Blog Archives

Seven European banks fail stress test

Seven European banks would not be strong enough to withstand another recession. They would face a capital shortfall of 3.5 billion euros ($4.5 billion).Tests were run in an attempt to revive investor confidence showed on Friday, but have obviously not succeeded.

Five of Spain’s smaller regional lenders, known as cajas, failed the test and their recapitalization is likely to speed a restructuring of the troubled sector.

Banks in Germany and Greece were also seen as weak spots and in need of restructuring, but state-owned Hypo Real Estate was the only German lender to flunk and state-controlled ATEbank was the only Greek bank to fail.

No big banks failed the test.

Europe tested how 91 banks would cope with another recession and losses on government debt after the Greek crisis hit markets and raised fears the euro zone could unravel.

It aimed to repeat a health check on U.S. banks last year that helped restore investor confidence and underpinned a recovery by bank shares.

Well, see you next year?

Ireland’s debt rating downgraded

Ireland’s debt was downgraded this morning. The downgrade was “primarily driven by the Irish government’s gradual but significant loss of financial strength, as reflected by its deteriorating debt affordability,” said Dietmar Hornung, a lead analyst for Ireland at Moody’s Investors Service.

Ireland went from an Aa1 to an Aa2. At the end of last year, Ireland’s debt-to-GDP ratio reached 64% and is still rising.

Of course, fears of a European collapse are ignited again.
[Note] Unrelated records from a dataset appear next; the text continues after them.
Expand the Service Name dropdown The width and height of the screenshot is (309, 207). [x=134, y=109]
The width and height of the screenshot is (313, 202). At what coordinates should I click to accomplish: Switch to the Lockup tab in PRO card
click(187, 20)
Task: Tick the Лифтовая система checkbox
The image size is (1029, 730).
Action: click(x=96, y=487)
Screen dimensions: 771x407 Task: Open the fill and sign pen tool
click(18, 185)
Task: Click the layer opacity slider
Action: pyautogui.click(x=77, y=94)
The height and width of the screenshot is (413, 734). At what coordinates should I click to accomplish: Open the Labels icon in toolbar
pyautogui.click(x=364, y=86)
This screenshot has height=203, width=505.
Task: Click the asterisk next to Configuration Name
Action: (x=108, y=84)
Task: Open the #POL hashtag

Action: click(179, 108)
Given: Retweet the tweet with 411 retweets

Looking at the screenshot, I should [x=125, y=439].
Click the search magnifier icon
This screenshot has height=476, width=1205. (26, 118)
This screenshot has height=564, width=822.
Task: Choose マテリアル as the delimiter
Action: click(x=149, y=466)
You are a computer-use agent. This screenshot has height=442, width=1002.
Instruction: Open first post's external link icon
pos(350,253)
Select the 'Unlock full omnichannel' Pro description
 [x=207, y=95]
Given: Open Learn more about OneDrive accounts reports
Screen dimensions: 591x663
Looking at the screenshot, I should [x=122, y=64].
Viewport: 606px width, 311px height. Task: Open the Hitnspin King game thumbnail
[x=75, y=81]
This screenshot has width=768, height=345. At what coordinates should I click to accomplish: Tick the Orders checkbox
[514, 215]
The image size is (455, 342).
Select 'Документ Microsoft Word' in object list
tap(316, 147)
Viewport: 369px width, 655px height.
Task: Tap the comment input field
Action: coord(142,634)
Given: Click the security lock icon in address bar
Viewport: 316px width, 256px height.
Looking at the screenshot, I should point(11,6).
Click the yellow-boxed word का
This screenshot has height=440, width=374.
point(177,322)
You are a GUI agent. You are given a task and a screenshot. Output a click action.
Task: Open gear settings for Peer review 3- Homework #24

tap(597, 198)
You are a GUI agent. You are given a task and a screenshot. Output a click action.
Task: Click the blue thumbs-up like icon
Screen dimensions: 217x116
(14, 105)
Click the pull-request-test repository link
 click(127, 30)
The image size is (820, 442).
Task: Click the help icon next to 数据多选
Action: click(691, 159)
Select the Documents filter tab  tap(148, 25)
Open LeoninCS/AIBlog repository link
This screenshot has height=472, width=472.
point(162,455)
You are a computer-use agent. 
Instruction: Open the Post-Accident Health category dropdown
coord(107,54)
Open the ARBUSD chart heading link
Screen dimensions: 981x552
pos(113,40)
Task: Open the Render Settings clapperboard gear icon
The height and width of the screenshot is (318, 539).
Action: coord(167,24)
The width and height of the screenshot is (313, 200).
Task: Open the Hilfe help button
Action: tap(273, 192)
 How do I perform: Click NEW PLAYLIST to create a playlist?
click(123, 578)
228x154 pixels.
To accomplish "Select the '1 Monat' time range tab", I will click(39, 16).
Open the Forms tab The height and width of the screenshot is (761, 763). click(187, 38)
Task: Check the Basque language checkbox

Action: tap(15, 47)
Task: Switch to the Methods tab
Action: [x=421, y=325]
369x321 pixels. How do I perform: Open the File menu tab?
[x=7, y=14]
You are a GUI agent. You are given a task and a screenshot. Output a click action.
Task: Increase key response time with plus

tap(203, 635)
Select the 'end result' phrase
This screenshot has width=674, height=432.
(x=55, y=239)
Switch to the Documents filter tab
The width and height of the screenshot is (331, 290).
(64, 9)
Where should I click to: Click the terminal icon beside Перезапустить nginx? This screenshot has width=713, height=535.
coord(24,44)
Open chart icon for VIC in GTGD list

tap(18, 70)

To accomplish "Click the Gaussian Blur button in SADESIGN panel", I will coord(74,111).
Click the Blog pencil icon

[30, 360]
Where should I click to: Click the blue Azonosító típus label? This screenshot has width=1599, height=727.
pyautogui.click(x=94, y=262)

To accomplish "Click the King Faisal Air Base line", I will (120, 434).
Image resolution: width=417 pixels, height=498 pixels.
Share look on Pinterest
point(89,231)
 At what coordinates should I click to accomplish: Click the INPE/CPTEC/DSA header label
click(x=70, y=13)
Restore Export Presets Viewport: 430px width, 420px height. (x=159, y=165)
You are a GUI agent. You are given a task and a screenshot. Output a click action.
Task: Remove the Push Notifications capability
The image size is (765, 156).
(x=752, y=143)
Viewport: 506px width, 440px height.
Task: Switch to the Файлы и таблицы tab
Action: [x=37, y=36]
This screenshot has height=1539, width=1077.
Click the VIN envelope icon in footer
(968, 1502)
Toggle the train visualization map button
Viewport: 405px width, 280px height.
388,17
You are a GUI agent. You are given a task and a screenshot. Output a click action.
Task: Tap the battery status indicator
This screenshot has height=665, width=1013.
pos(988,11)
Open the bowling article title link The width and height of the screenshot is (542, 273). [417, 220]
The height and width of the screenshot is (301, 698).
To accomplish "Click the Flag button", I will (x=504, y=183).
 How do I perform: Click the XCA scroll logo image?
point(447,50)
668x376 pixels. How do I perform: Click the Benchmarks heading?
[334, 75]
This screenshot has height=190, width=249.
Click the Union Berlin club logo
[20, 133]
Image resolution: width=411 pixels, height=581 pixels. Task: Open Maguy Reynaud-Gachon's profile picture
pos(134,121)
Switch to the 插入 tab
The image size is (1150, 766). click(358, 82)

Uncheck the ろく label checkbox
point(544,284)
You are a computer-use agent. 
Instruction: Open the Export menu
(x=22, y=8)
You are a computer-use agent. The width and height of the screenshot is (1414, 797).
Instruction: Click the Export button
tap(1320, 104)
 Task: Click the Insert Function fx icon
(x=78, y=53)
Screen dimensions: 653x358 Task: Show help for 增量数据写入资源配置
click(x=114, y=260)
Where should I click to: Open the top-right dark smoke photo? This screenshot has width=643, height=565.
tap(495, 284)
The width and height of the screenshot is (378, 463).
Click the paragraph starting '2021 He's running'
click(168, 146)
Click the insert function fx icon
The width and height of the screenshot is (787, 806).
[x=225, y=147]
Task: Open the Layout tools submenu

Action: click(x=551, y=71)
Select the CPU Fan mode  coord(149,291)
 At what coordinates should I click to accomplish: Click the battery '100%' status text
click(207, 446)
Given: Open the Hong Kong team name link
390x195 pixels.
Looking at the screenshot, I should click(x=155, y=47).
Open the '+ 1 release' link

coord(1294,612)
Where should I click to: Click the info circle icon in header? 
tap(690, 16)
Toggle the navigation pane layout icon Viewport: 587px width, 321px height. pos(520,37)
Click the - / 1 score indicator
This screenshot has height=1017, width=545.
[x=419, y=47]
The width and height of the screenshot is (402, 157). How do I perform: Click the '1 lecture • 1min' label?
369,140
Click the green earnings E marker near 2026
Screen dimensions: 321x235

Ireland is part of collection of countries known as PIIGS. Portugal, India, Ireland, Greece and Spain, the countries with wavering economies.

Meanwhile, the IMF was in Hungary to discuss the $25 billion in aid that was sent in 2008 from IMF and the European Union. The talks did not go well, it seems.

The central governments of the EU, Germany in particular, are trying to send a strong message to the countries of Europe. German voters seem to be against bailing out more European nations.

Hungary is central Europe’s most indebted country with debt around 80% of GDP.

Euro rises

After the whole Greece debacle, the value of the euro has plummeted. Now, the euro has climbed to a three week high against the dollar. The reason?

Spain has successfully auctioned off some of its debt.

The euro hit $1.2412. The euro was helped by European equities, which advanced for a seventh straight session.

The euro has regained more than 5 cents from a four-year low of $1.1876 set on EBS last week, though it remains more than 13 percent lower year-to-date.

European Union leaders are attempting to strengthen budget discipline and economic policy coordination. While critics believe Spain’s auction was only a temporary fix, perhaps the upward trend can continue.

Greek debt still causing problems

The euro fell to the lowest level against the dollar in  a year.

Meanwhile, in Greece, public sector workers storm the Acropolis and tangle with riot police over the bailout. A general strike is planned for Wednesday, nationwide, but the public sector added today, as well. The plan to bailout Greece includes wage freezes, pension cuts, and tax increases. Fears that the plan targets low income Greeks have driven many to protest.

Two days ago, the European Union and the International Monetary Fund announced a three year $146 billion bailout for Greece. But, the bailout seems to be serving as a catalyst, igniting every problem and issue with the euro since its introduction. Some believe that the European Union is the problem, not the solution.

The question now is which country will be next?

Greek Bailout Strengthens Euro

EU leaders agreed on a 30 billion Euro aid package for Greece, with the IMF adding 10 billion Euros of its own to Greek relief. The loans will be applied if needed.  The interest rate on these loans is set at 5%, which seems a bit high for debt-ridden Greece, but will have to do. Greece already pays 7% or higher on its current debt.

As a result, it seems the value of the euro has increased. On Friday, the value of the euro was $1.3488. Now, it’s up to $1.3616.

If more bailouts are on the way for the EU, though, the euro may be difficult to maintain at that rate. By the time this is posted, the euro will undoubtedly fluctuate again. However, this shows that investors may have faith in the bailout plan.

Europe’s Big Fat Greek Bailout

Over the past few days, the Greek markets have been circling the drain. It appears as though the debt-ridden country will not be able to pay their debts. A bailout may be in order. Euro zone leaders fought hard for a bailout plan the provides Greece with loans and IMF funds. One intent is to protect the euro.

Greece hoped that the existence of the plan would be enough to calm the market, and, as of today, they have no interest in putting the plan in action. However, the plan is too vague to calm the market. Should a bailout be required, every member of the EU must agree to the plan. Germany does not seem to support the plan while Italy and France have both voiced support for Greece.